[Data excerpts]

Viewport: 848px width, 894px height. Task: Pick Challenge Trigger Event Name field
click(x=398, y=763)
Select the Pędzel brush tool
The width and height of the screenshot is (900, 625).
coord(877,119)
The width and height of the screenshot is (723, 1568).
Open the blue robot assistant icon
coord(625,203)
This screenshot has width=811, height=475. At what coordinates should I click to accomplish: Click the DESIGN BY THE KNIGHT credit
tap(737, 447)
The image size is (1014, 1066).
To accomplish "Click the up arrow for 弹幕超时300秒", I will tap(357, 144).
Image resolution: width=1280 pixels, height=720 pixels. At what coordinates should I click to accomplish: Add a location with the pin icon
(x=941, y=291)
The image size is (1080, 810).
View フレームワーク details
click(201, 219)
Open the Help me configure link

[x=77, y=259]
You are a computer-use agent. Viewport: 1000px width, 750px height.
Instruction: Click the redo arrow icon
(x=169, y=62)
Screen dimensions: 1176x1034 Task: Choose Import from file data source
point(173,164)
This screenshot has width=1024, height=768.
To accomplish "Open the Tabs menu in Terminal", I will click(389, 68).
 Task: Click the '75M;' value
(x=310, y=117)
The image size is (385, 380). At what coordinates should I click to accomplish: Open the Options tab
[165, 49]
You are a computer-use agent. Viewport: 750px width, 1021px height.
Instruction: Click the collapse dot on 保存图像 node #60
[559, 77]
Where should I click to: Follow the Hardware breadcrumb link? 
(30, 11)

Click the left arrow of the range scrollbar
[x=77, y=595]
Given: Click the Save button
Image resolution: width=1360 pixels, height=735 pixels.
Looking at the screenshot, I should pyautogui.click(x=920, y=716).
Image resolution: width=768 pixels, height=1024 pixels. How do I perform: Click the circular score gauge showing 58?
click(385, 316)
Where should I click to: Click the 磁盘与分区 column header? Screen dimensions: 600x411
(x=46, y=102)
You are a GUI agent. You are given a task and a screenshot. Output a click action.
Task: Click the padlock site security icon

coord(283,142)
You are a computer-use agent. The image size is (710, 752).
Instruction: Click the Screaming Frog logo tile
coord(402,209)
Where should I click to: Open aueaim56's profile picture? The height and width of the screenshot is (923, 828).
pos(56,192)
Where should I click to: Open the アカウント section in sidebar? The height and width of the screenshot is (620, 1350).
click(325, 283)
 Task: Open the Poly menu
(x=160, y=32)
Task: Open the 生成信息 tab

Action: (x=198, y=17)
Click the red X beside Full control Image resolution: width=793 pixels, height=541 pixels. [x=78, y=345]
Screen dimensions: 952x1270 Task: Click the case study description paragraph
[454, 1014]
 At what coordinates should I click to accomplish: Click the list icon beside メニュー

_Work instruction:_ Find the word "agent" in the entries above. Copy every line that has it.

_Completed task:_
You are a computer-use agent. Viewport: 1000px width, 750px height.
You are a computer-use agent. Viewport: 750px width, 1021px height.
You are a GUI agent. You are given a task and a screenshot. Output a click action.
You are a computer-use agent. The image size is (710, 752).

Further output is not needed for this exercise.